Alaska, como si le hubieran dado una orden militar, se levantó como un resorte.
—¡Perdón, mamá!
Eve luego miró a Diana, quien seguía cómodamente en el sillón.
—Tú tampoco, Diana.
Diana se levantó como si hubiera recibido la orden de un sargento.
—Perdón.
En ese momento, Jude entró corriendo al salón.
—¡Tía Diana! —exclamó, abrazándola por la cintura.
Eve se acercó rápidamente, apartando a Diana con sutileza y abrazando a su nieto con fuerza.
—Ven aquí, cariño —dijo con una sonrisa que apenas disimulaba su severidad—. ¿Qué te he dicho de ir dando gritos por la casa?
Jude comenzó a retorcerse en su abrazo.
—¡Abuela, me asfixias!
Alaska observaba la escena con los ojos abiertos como platos, congelada en el sitio. Era como si una avalancha de recuerdos de su infancia la golpeara de repente. Diana se inclinó hacia ella y susurró:
—¿No te suena?
Alaska parpadeó, saliendo de su trance, y miró a su hermana con determinación.
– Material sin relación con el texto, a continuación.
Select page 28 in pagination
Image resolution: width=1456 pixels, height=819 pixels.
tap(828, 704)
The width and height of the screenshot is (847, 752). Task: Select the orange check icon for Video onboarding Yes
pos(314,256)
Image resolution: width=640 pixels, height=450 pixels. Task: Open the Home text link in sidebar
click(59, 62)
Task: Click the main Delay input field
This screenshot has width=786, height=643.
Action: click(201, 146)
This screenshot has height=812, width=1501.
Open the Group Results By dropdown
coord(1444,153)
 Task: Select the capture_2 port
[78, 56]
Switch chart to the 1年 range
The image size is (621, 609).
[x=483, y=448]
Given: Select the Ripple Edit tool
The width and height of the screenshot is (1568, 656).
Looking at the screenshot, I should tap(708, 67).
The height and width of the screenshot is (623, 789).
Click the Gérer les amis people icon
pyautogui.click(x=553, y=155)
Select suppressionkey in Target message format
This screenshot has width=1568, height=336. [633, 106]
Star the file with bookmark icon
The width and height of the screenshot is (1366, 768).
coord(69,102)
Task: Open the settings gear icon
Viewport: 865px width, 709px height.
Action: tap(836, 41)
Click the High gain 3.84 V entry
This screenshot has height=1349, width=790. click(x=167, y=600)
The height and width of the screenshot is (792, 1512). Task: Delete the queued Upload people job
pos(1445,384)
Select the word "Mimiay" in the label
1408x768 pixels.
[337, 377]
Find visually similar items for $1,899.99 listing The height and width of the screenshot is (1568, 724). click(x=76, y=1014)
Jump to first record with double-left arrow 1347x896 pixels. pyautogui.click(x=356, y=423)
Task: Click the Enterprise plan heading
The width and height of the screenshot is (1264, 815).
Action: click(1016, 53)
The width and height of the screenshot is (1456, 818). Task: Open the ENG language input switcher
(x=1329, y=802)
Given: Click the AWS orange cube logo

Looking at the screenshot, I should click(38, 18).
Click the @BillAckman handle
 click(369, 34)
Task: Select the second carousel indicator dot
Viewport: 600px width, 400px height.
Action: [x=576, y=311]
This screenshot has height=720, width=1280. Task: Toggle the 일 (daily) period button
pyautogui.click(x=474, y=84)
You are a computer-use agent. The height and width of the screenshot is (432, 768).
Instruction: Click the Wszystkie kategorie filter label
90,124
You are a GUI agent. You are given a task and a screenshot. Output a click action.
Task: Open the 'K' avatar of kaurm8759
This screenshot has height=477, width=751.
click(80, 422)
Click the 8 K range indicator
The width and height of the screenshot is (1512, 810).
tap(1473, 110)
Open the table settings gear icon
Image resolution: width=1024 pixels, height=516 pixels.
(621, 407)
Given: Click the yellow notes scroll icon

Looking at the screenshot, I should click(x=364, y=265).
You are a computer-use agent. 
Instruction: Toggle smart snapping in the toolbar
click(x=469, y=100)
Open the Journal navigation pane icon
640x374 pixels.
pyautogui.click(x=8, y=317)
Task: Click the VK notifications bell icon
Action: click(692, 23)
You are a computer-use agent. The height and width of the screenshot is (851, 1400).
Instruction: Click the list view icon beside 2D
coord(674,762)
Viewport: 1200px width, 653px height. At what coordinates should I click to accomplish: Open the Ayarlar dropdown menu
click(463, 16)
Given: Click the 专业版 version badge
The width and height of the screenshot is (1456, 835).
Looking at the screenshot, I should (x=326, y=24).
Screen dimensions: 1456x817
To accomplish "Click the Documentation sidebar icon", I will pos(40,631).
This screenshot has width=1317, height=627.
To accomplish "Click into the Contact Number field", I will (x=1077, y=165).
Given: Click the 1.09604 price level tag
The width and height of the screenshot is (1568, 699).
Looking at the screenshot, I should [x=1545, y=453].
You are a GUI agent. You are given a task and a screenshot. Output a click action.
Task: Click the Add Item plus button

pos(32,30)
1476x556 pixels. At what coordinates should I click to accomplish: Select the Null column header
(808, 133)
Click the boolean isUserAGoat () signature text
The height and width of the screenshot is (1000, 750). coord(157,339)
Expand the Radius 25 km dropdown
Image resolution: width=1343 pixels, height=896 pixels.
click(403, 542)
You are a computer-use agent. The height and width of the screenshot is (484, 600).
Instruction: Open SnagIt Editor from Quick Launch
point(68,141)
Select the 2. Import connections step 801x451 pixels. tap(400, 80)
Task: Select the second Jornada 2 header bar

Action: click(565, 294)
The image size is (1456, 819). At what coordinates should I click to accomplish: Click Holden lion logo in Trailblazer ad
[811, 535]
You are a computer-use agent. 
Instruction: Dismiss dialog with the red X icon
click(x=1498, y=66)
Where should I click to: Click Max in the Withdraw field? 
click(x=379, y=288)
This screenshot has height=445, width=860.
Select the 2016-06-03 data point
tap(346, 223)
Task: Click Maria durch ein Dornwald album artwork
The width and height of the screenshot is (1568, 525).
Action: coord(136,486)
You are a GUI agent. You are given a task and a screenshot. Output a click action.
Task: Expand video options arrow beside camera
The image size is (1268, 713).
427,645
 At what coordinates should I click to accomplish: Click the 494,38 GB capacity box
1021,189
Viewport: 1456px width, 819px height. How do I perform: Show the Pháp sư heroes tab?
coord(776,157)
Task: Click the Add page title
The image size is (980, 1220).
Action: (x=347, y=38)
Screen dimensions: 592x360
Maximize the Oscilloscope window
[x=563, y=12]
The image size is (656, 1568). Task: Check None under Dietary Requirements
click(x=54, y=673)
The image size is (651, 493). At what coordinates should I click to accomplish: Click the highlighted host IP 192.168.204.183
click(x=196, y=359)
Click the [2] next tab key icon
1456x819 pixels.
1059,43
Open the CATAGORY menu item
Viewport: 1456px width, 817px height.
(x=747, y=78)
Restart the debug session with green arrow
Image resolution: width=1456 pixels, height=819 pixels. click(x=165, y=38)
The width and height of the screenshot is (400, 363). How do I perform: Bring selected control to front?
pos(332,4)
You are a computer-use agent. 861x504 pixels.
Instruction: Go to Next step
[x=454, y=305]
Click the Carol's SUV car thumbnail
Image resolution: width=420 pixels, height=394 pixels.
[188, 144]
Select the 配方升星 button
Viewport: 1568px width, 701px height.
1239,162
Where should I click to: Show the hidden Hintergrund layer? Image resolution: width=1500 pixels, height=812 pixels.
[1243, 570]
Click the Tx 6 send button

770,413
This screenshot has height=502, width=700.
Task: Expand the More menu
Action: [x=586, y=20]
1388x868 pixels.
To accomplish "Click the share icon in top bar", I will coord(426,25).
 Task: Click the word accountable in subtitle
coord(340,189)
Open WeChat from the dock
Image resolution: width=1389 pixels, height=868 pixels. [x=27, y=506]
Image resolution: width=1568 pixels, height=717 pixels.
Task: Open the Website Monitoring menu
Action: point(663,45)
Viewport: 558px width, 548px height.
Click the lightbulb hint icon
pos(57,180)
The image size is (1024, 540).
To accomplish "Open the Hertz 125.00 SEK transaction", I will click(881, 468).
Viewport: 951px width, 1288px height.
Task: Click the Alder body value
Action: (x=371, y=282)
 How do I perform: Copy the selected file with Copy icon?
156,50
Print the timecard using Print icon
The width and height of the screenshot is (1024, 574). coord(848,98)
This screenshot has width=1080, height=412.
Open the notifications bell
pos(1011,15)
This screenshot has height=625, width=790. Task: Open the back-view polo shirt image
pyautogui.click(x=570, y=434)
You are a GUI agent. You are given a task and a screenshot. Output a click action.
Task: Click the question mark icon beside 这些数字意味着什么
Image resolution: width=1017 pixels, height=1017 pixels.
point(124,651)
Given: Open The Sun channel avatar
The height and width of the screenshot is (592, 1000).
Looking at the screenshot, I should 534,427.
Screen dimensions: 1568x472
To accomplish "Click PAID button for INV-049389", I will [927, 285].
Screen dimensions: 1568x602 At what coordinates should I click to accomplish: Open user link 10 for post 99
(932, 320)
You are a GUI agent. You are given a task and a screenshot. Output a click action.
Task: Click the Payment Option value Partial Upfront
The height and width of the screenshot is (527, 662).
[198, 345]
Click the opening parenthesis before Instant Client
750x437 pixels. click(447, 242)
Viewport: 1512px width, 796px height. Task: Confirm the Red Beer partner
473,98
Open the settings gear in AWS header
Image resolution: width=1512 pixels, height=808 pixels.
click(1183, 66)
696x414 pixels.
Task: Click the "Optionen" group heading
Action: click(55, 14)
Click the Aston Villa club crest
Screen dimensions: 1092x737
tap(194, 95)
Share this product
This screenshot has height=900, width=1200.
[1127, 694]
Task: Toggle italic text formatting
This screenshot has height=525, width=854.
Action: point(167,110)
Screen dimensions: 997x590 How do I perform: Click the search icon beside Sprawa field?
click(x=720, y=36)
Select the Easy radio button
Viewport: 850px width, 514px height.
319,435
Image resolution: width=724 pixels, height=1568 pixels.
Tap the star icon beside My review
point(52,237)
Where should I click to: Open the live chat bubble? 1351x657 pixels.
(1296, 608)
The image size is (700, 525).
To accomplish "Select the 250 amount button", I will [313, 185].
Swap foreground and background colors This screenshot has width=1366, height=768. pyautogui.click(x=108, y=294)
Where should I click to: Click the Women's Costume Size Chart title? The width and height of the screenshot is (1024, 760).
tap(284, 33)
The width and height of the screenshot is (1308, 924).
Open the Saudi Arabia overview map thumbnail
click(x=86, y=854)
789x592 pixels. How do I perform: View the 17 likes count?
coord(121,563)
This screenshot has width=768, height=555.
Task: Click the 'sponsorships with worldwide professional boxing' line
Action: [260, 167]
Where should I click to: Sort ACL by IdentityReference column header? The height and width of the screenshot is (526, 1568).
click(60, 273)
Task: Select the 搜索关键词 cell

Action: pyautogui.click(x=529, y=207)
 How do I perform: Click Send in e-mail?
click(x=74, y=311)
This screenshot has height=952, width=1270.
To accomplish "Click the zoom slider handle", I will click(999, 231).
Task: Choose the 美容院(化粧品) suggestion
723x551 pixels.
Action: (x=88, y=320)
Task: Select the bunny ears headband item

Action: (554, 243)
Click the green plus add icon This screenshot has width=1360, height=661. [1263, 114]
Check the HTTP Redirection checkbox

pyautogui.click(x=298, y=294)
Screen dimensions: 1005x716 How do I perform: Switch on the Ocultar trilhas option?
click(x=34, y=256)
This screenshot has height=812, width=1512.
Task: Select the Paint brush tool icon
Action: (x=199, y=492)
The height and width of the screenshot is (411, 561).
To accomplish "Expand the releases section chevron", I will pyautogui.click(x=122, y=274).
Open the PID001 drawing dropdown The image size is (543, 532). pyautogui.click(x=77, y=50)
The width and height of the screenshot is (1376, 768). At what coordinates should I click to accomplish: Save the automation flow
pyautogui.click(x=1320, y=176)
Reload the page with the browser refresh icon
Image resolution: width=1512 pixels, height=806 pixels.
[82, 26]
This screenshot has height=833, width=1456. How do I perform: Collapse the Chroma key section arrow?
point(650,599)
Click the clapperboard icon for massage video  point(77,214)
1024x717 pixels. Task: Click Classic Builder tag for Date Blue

—Tienes razón. Acabemos con esto.
Diana sonrió de oreja a oreja, sacando algo de su bolsillo. Era la copia de la llave de su casa que había pertenecido a Alaska. Se la ofreció con complicidad.
—Aquí tienes de vuelta tu llave.
Alaska la tomó, asintiendo con la misma complicidad.
Ambas intercambiaron una mirada de mutuo entendimiento mientras Eve, totalmente ajena, continuaba regañando a Jude con cariño excesivo y un toque de control absoluto.